I’m running into a situation where Pinot is using ...
# troubleshooting
w
I’m running into a situation where Pinot is using a star-tree index to satisfy a query in one case, but not in another, and the queries are almost identical. This one does not use the star tree:
Copy code
SELECT dimension, SUM(metric) AS totalMetrics FROM myTable WHERE otherDimension='filterValue' AND eventTimestamp >= cast(now() - 172800000 as long) GROUP BY 1 ORDER BY 2 DESC LIMIT 10
This one uses the star tree:
Copy code
SELECT dimension, SUM(metric) AS totalMetrics FROM myTable WHERE otherDimension='filterValue' AND eventTimestamp >= 1611161288000 GROUP BY 1 ORDER BY 2 DESC LIMIT 10
It looks like the use of a dynamically-computed timestamp value is confusing the optimizer somehow? the
eventTimestamp
column is not part of my star-tree index in either case.
m
How did you find out that StarTree was used for one query?
w
Trace
m
You are right, the code to check if star-tree can be used or not does not handle the expression
cast(now() - 172800000 as long)
. You can file an issue for the same.
w
@Mayank I’m new to the Pinot codebase, but if you can point me in the right direction, I’d be happy to see if I can put together a PR to address this.
m
Nice
Let me post a pointer here
Note, after optimization lhs and rhs for the time predicate are swapped
w
@Mayank Correct me if I’m wrong, but based on a quick look, it appears that the problem might actually be in
extractPredicateEvaluatorsMap
, and not in
isFitForStarTree
?
m
yes
isFitForStarTree
is the high level entry point for you to get the algorithm.
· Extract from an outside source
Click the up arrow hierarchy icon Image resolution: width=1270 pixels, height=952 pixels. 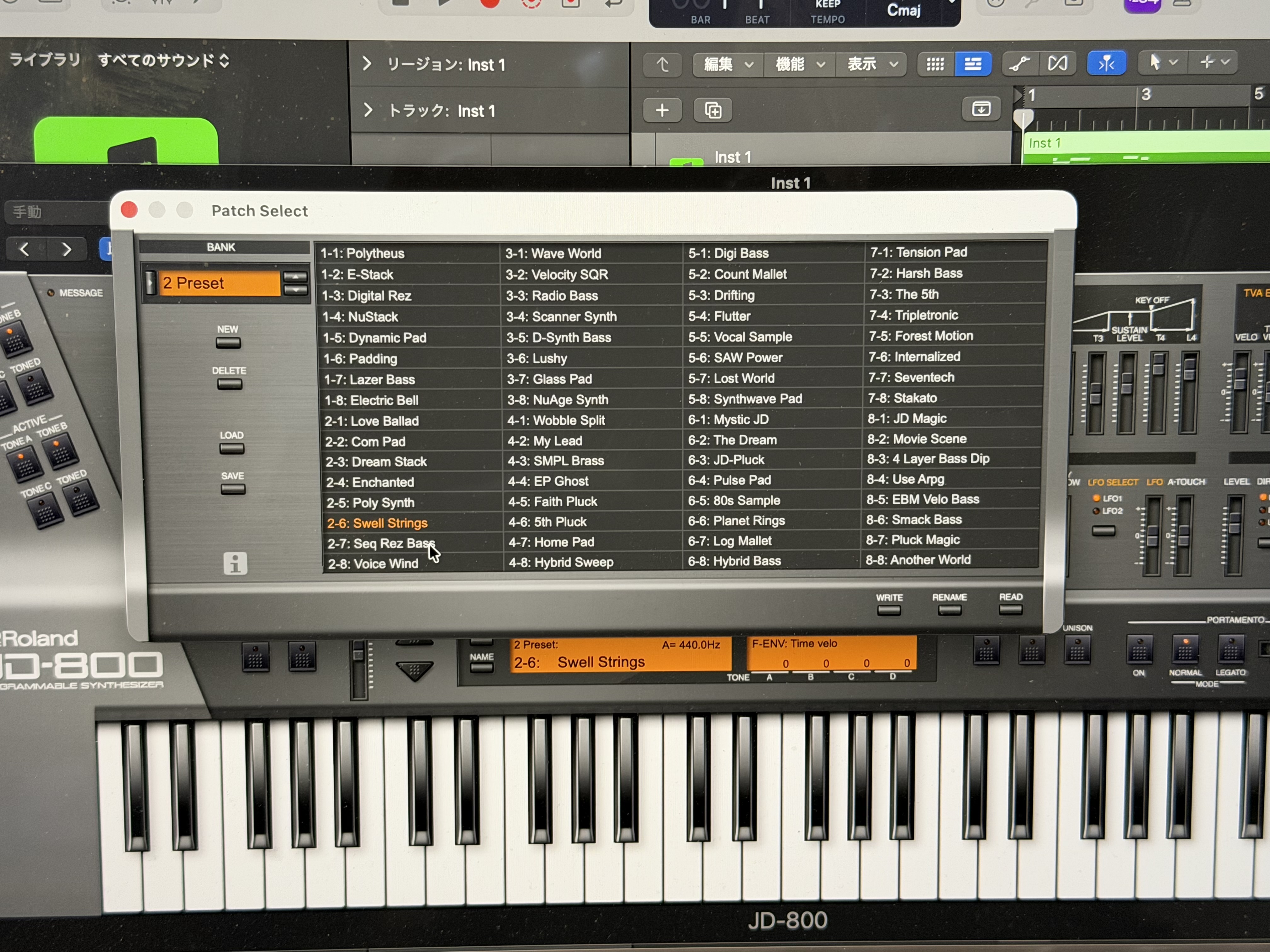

The code that passes the predicateColumns is the one that needs to be checked.
w
Got it, perfect, and thank you.
👍 1
m
You'll jump a few classes from this entry point to go to the exact place that needs fix, but you'll get a better picture of what is going on
w
Yup, looks like the various Aggregation*PlanNode instances. I’ll spend some time on it after I get done my day job, thanks again!
m
They'll probably lead you to
Copy code
StarTreeUtils.extractPredicateEvaluatorsMap
w
Yeah, they did, that was what I referenced above 🙂
m
Oh yeah you did
w
@Jackie Saw you commented on the time column predicate issue… wanted to tag you here for context.
j
@Will Briggs I think the problem here is that
1611161288000
is in micros instead of millis
Then everything is pruned out
m
Copy code
I did a simple test to compile the query to BrokerRequest, and do see cast(now() - 172800000 as long) as LHS for predicate. My test did not actually go through any query execution.
w
@Jackie 1611161288000 is ms since epoch
j
Oh, sorry my bad
👍 1
The problem is not how the predicate is evaluated, but why the first query is not converted to the second query on the broker side
m
Because of use of a function (now()) as opposed to a constant eval? (just guessing)
j
Seems working without the cast
w
yes, it seems to be the cast. The only reason the cast is necessary is being addressed here: https://github.com/apache/incubator-pinot/pull/6403
m
Yeah, I am working with @Amrish Lal on ^^
w
Yes, I was just thanking him earlier because I noticed that PR 🙂
I didn’t realize these were so closely intertwined, though
m
I have concerns with this PR, so we would probably find other ways to fix the problem this PR is trying to address.
j
The cast is not invoked on broker side because cast is not registered as a scalar function
w
So presumably there’s something buried in the
PinotQuery2BrokerRequestConverter
(or thereabouts) that is reifying eligible expressions into constants (e.g.,
now()
) before handing the query off from the Broker for execution, and it isn’t handling
cast
function expressions?
ah
j
We can add a scalar function for cast, then it should work on broker side (compile time)